╭─ Passage given

But when we die and are then, later on, resurrected the new body will be completely normal and perfected by having our spirits energize it with spirit matter flowing through our veins (so said Joseph Smith and Brigham), so that we can do all the things that Christ could do after HE was resurrected, like walk through solid matter, eat, fly around, cloud other people's minds, and even more stuff like walk on water, etc. Part of this process will also allow us to be completely straight. We will then want to get married and have children of our own issue, to be raised in a near-perfect environment with a chained Satan.

What you are today is not what you will be after the Second Coming. Quit viewing the whole situation of being gay from just a mortal perspective. Mortality is nothing but temporary. All of your arguments are being made from this limited perspective, and so they become completely false after you die. We had no sexual feeling before being born, got them when we entered a body and grew up, and will lose them again after we die and go to Paradise. When we take up the body again it will be only straight. I'm sorry. There's no way around this doctrinally.

Steven Lester said...

Equally, in the name of justice, the fact that we are gay will be viewed as not our faults. We were what we were, and as long as we obeyed the minimally worded Law of Chastity, we can not be faulted for whatever we do sexually.

You know it as well as I do: no sexual relations outside of the bonds of marriage. The type of marriage is not specified. Civil marriages are as valid as Temple marriages, during mortality.

╰─

# Stated goal
Continue the discussion of resurrection, being gay, and the Law of Chastity from its last sentence.

╭─ Extracted entries

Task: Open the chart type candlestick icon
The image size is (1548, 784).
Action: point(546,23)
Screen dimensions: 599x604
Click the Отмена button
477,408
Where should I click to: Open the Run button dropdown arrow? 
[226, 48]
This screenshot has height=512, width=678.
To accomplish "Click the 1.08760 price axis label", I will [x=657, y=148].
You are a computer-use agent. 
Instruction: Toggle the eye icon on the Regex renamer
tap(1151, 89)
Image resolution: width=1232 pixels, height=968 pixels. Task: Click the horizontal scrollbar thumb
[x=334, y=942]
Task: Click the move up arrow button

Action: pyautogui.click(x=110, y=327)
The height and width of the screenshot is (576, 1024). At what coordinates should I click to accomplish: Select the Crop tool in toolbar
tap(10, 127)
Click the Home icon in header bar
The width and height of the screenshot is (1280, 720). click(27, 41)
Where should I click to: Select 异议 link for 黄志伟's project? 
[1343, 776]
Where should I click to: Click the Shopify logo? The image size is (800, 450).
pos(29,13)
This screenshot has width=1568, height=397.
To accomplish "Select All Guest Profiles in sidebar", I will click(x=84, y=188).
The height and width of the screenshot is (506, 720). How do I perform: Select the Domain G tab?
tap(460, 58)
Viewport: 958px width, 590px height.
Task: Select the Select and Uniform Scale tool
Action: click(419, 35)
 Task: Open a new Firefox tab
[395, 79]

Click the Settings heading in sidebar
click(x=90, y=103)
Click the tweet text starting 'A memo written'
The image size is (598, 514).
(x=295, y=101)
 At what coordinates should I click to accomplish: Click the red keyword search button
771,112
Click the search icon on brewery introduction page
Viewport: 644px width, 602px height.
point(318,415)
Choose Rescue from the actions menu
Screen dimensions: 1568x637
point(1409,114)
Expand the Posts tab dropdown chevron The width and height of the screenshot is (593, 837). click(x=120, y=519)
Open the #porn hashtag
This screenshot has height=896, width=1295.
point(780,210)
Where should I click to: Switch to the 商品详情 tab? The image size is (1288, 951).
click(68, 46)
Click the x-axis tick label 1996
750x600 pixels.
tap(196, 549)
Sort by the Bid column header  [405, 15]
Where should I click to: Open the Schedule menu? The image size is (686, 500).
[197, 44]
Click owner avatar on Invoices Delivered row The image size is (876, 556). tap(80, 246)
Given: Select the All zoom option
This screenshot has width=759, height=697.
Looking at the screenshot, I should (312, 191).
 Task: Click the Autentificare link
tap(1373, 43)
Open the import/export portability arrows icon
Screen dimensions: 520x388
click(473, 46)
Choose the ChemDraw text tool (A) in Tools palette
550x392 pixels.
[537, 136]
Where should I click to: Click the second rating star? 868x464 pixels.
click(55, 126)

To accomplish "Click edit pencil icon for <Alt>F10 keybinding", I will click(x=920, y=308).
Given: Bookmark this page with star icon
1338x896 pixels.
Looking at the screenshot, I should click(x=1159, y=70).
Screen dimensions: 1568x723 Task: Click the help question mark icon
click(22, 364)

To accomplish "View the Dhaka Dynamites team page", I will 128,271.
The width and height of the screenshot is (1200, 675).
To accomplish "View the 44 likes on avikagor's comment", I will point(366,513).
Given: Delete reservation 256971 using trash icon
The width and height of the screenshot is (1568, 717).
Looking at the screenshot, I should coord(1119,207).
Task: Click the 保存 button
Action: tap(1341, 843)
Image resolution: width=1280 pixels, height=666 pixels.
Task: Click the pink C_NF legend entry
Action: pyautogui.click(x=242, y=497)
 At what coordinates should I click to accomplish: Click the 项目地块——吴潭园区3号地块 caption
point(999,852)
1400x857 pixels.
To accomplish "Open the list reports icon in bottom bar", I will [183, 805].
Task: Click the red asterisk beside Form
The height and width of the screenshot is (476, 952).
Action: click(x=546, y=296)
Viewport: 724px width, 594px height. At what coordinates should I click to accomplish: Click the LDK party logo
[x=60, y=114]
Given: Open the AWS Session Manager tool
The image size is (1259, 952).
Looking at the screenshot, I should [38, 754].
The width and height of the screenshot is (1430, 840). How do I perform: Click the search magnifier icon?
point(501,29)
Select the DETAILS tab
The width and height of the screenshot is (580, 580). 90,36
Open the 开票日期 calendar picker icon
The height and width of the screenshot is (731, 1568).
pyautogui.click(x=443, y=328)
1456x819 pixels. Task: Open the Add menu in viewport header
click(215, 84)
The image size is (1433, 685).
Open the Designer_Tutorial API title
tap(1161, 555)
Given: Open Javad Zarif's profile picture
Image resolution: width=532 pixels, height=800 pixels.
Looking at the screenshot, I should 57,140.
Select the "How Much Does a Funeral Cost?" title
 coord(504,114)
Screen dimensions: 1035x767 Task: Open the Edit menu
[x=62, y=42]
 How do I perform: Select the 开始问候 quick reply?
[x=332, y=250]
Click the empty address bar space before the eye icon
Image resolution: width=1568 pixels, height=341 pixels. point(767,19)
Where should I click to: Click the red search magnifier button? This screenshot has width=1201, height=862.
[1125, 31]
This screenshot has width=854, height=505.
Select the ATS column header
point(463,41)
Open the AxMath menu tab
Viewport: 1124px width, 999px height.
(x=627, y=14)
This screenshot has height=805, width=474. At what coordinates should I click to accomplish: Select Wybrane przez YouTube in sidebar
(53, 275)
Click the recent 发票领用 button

╰─

# Response to this exercise
What can straight people do outside of the bonds of marriage? They can kiss each other and right on down the line to, well, you know what. So, could gay people. And even "that thing" alluded to with the initials AI does not break the meaning of sexual relationship because, as gross as it seems to me, it does not draw from heaven another pure spirit and put it into a body newly growing. Doctrine supports this to anybody who wants to look at it objectively.

And yes, the happiness and sadness that attends such activity will stay with you after you die in the form of memory, but the pull that caused it to happen will not. You'll still be gay in memory, but not in reality any longer after you die. None of you are bad people because you are gay during mortality, nor are the things you do with each other condemnable by the Law of Chastity. They simply do not go far enough to qualify, objectively.

Too Hard Headed to Give Up said...

Boris, You commented on my blog, but then deleted it. I wanted to reply. I am not offended in the least. I actually feel far more comfortable with the label homosexual than heterosexual... I'm still trying to sort things out. I really appreciate all of your comments - both here and on my blog. (...gerontocracy... lol!)

Steven, I thought about replying, but all I've got is: oh dear...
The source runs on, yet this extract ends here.